- [Short problem]
Copy all of the data below line for line, changing nothing.

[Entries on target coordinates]
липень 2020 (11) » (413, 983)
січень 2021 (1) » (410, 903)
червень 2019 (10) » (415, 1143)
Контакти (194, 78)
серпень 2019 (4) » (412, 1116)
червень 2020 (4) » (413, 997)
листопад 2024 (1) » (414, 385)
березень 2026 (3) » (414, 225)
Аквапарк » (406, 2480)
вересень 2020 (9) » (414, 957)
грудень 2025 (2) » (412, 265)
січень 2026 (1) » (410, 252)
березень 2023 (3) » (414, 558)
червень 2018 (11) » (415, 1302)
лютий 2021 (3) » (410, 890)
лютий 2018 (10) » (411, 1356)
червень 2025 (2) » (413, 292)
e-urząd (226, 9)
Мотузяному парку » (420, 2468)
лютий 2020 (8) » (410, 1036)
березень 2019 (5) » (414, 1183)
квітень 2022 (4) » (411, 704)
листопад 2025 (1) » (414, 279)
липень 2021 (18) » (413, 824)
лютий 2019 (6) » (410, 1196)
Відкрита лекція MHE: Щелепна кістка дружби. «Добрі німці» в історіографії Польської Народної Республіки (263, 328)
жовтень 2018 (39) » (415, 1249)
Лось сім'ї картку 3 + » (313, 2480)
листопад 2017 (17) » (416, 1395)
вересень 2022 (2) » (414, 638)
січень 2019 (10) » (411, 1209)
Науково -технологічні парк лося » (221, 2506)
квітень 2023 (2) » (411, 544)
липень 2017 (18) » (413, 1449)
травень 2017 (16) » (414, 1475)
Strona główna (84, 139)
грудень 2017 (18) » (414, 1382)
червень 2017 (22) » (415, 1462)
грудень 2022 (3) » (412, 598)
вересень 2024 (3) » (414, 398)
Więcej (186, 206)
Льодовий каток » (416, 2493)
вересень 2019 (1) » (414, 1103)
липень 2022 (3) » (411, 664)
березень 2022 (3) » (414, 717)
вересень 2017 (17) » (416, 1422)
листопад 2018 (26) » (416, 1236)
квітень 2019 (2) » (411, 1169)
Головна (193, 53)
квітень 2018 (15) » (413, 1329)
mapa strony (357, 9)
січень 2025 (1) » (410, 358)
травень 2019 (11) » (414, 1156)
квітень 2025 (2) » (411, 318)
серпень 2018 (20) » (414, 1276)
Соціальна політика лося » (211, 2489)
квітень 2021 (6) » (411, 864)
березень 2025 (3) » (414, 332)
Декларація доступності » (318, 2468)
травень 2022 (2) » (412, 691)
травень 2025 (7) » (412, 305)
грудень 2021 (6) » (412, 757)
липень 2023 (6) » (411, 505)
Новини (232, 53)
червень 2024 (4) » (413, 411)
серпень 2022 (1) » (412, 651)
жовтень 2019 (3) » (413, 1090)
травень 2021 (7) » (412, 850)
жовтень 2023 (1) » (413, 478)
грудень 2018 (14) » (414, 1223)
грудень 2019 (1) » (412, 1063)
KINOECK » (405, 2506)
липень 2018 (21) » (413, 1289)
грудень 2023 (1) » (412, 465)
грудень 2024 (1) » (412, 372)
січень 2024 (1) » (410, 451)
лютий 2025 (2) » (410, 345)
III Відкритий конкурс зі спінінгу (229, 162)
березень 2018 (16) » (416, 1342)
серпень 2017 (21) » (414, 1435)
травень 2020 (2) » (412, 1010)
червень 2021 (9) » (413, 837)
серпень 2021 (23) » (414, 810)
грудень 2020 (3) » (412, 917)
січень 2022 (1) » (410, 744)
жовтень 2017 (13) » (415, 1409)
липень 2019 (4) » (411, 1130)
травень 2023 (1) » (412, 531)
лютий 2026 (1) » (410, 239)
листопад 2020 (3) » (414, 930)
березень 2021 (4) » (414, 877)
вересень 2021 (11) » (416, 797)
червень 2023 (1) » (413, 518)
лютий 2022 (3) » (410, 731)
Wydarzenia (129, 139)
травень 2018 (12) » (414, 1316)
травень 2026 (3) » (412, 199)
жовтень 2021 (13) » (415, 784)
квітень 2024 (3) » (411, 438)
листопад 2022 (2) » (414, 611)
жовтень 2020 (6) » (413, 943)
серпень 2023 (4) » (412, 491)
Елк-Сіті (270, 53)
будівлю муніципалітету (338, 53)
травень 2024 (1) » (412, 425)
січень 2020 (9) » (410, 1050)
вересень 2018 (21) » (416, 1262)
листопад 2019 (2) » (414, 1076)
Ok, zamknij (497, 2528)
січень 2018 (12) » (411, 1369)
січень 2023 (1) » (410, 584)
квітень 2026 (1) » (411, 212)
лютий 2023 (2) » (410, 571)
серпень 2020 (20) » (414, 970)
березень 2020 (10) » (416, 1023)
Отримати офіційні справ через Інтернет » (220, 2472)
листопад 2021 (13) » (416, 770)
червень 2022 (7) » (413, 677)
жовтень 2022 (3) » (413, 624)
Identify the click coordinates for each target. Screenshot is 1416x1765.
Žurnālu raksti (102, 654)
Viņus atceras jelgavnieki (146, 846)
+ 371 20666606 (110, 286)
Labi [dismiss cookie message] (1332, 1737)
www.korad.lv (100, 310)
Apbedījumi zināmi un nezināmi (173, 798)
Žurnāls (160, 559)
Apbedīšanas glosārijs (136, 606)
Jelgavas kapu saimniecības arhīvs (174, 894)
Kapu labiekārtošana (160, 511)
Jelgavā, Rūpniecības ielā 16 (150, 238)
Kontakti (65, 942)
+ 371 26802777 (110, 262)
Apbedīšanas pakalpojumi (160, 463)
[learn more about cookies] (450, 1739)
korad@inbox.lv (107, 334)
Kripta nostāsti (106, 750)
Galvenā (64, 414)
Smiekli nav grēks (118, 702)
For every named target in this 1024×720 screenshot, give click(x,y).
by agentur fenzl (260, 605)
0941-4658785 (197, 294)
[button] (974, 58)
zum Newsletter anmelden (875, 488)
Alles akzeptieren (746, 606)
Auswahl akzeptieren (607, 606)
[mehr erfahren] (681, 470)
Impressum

- [Problem solution]
липень 2020 (11) » (413, 983)
січень 2021 (1) » (410, 903)
червень 2019 (10) » (415, 1143)
Контакти (194, 78)
серпень 2019 (4) » (412, 1116)
червень 2020 (4) » (413, 997)
листопад 2024 (1) » (414, 385)
березень 2026 (3) » (414, 225)
Аквапарк » (406, 2480)
вересень 2020 (9) » (414, 957)
грудень 2025 (2) » (412, 265)
січень 2026 (1) » (410, 252)
березень 2023 (3) » (414, 558)
червень 2018 (11) » (415, 1302)
лютий 2021 (3) » (410, 890)
лютий 2018 (10) » (411, 1356)
червень 2025 (2) » (413, 292)
e-urząd (226, 9)
Мотузяному парку » (420, 2468)
лютий 2020 (8) » (410, 1036)
березень 2019 (5) » (414, 1183)
квітень 2022 (4) » (411, 704)
листопад 2025 (1) » (414, 279)
липень 2021 (18) » (413, 824)
лютий 2019 (6) » (410, 1196)
Відкрита лекція MHE: Щелепна кістка дружби. «Добрі німці» в історіографії Польської Народної Республіки (263, 328)
жовтень 2018 (39) » (415, 1249)
Лось сім'ї картку 3 + » (313, 2480)
листопад 2017 (17) » (416, 1395)
вересень 2022 (2) » (414, 638)
січень 2019 (10) » (411, 1209)
Науково -технологічні парк лося » (221, 2506)
квітень 2023 (2) » (411, 544)
липень 2017 (18) » (413, 1449)
травень 2017 (16) » (414, 1475)
Strona główna (84, 139)
грудень 2017 (18) » (414, 1382)
червень 2017 (22) » (415, 1462)
грудень 2022 (3) » (412, 598)
вересень 2024 (3) » (414, 398)
Więcej (186, 206)
Льодовий каток » (416, 2493)
вересень 2019 (1) » (414, 1103)
липень 2022 (3) » (411, 664)
березень 2022 (3) » (414, 717)
вересень 2017 (17) » (416, 1422)
листопад 2018 (26) » (416, 1236)
квітень 2019 (2) » (411, 1169)
Головна (193, 53)
квітень 2018 (15) » (413, 1329)
mapa strony (357, 9)
січень 2025 (1) » (410, 358)
травень 2019 (11) » (414, 1156)
квітень 2025 (2) » (411, 318)
серпень 2018 (20) » (414, 1276)
Соціальна політика лося » (211, 2489)
квітень 2021 (6) » (411, 864)
березень 2025 (3) » (414, 332)
Декларація доступності » (318, 2468)
травень 2022 (2) » (412, 691)
травень 2025 (7) » (412, 305)
грудень 2021 (6) » (412, 757)
липень 2023 (6) » (411, 505)
Новини (232, 53)
червень 2024 (4) » (413, 411)
серпень 2022 (1) » (412, 651)
жовтень 2019 (3) » (413, 1090)
травень 2021 (7) » (412, 850)
жовтень 2023 (1) » (413, 478)
грудень 2018 (14) » (414, 1223)
грудень 2019 (1) » (412, 1063)
KINOECK » (405, 2506)
липень 2018 (21) » (413, 1289)
грудень 2023 (1) » (412, 465)
грудень 2024 (1) » (412, 372)
січень 2024 (1) » (410, 451)
лютий 2025 (2) » (410, 345)
III Відкритий конкурс зі спінінгу (229, 162)
березень 2018 (16) » (416, 1342)
серпень 2017 (21) » (414, 1435)
травень 2020 (2) » (412, 1010)
червень 2021 (9) » (413, 837)
серпень 2021 (23) » (414, 810)
грудень 2020 (3) » (412, 917)
січень 2022 (1) » (410, 744)
жовтень 2017 (13) » (415, 1409)
липень 2019 (4) » (411, 1130)
травень 2023 (1) » (412, 531)
лютий 2026 (1) » (410, 239)
листопад 2020 (3) » (414, 930)
березень 2021 (4) » (414, 877)
вересень 2021 (11) » (416, 797)
червень 2023 (1) » (413, 518)
лютий 2022 (3) » (410, 731)
Wydarzenia (129, 139)
травень 2018 (12) » (414, 1316)
травень 2026 (3) » (412, 199)
жовтень 2021 (13) » (415, 784)
квітень 2024 (3) » (411, 438)
листопад 2022 (2) » (414, 611)
жовтень 2020 (6) » (413, 943)
серпень 2023 (4) » (412, 491)
Елк-Сіті (270, 53)
будівлю муніципалітету (338, 53)
травень 2024 (1) » (412, 425)
січень 2020 (9) » (410, 1050)
вересень 2018 (21) » (416, 1262)
листопад 2019 (2) » (414, 1076)
Ok, zamknij (497, 2528)
січень 2018 (12) » (411, 1369)
січень 2023 (1) » (410, 584)
квітень 2026 (1) » (411, 212)
лютий 2023 (2) » (410, 571)
серпень 2020 (20) » (414, 970)
березень 2020 (10) » (416, 1023)
Отримати офіційні справ через Інтернет » (220, 2472)
листопад 2021 (13) » (416, 770)
червень 2022 (7) » (413, 677)
жовтень 2022 (3) » (413, 624)
Identify the click coordinates for each target. Screenshot is 1416x1765.
Žurnālu raksti (102, 654)
Viņus atceras jelgavnieki (146, 846)
+ 371 20666606 (110, 286)
Labi [dismiss cookie message] (1332, 1737)
www.korad.lv (100, 310)
Apbedījumi zināmi un nezināmi (173, 798)
Žurnāls (160, 559)
Apbedīšanas glosārijs (136, 606)
Jelgavas kapu saimniecības arhīvs (174, 894)
Kapu labiekārtošana (160, 511)
Jelgavā, Rūpniecības ielā 16 (150, 238)
Kontakti (65, 942)
+ 371 26802777 (110, 262)
Apbedīšanas pakalpojumi (160, 463)
[learn more about cookies] (450, 1739)
korad@inbox.lv (107, 334)
Kripta nostāsti (106, 750)
Galvenā (64, 414)
Smiekli nav grēks (118, 702)
For every named target in this 1024×720 screenshot, give click(x,y).
by agentur fenzl (260, 605)
0941-4658785 (197, 294)
[button] (974, 58)
zum Newsletter anmelden (875, 488)
Alles akzeptieren (746, 606)
Auswahl akzeptieren (607, 606)
[mehr erfahren] (681, 470)
Impressum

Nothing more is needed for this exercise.